Sadly for me, the New England Journal of Medicine published a new study on Wednesday claiming that reducing salt intake by one half-teaspoon a day (that’s just a pinch!) could prevent nearly 100,000 heart attacks and 92,000 deaths each year.

That seems like quite a claim, but all that salt really adds up. Consider this: High blood pressure (and therefore heart attacks and heart disease) is definitively linked to salt over-consumption. Reducing salt reduces heart problems, which reduces deaths by heart disease.
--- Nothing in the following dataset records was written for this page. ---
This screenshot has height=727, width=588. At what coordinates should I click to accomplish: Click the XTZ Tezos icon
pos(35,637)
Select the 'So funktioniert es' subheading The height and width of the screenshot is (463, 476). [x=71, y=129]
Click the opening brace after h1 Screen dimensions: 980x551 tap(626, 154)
This isn’t to say all salt is bad. We need it to live, but right now it’s in everything from cereal to cheese, and in very high quantities for almost anything canned or otherwise preserved for extra-long shelf life. Since it’s impossible to take salt out of foods we buy, most of us end up consuming more of it than we think. The average American man consumes 4,178 milligrams of sodium a day, which is roughly the size of one sugar cube. Chew on that fact.
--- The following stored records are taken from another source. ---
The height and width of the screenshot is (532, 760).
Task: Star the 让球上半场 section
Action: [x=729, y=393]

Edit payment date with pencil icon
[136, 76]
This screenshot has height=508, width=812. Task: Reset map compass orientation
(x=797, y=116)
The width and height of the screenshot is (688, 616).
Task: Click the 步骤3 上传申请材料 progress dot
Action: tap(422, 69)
New York is already way ahead of Philadelphia and the rest of the country on this public-health concern. Earlier this month, the city presented a proposal to reduce sodium in both packaged and restaurant foods, with a long-term goal of reducing Americans’ sodium consumption by 20 percent in five years. The idea is for food-industry leaders to voluntarily reduce salt levels, since about 80 percent of Americans’ entire sodium intake comes from pre-prepared food. New York’s requested sodium reductions are not mandatory for now, but if enough companies comply, the standards will no doubt become law in the near future as non-complying companies cave in to peer pressure.
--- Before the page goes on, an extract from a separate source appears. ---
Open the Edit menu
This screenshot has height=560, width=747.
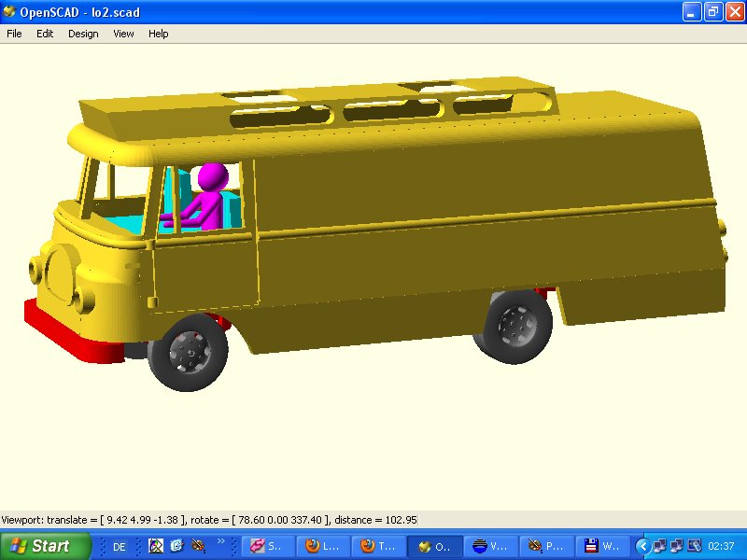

And the healthcare costs saved by sodium reduction shouldn’t be forgotten. Some people balk at the idea of any sort of decisions made in the name of better public health over individual choice, but fewer taxes for public health care should make the idea more palatable. The NEJM study estimates healthcare-cost savings of $10 to $24 billion annually if salt intake is reduced by three grams daily.

But New York has always been on the cutting edge of public health. Even though the city’s Department of Health is modeling its National Salt Reduction Initiative after a similar campaign in the United Kingdom, it’s spearheading the initiative’s coalition of health departments and professional organizations on this side of the Atlantic.

In the past, New York’s prohibition of trans fat (artificial artery-clogging fat) was quickly mimicked by Philadelphia and California. New York was also the first city to require calorie labels in chain restaurants like Starbucks and Dunkin Donuts. Philadelphia has again followed suit, approving menu-labeling laws last spring. Later this year, restaurant chains will be required to post calorie counts for their menu items.

Considering our city’s copycat trend, it’s not too far-fetched to assume that Philadelphia will jump on the sodium-reduction bandwagon soon enough, and hopefully that will happen. Philadelphia has one of the least healthy reputations of major metropolitan areas, and our famous pretzels and cheesesteaks are undeniably high in both calories and sodium.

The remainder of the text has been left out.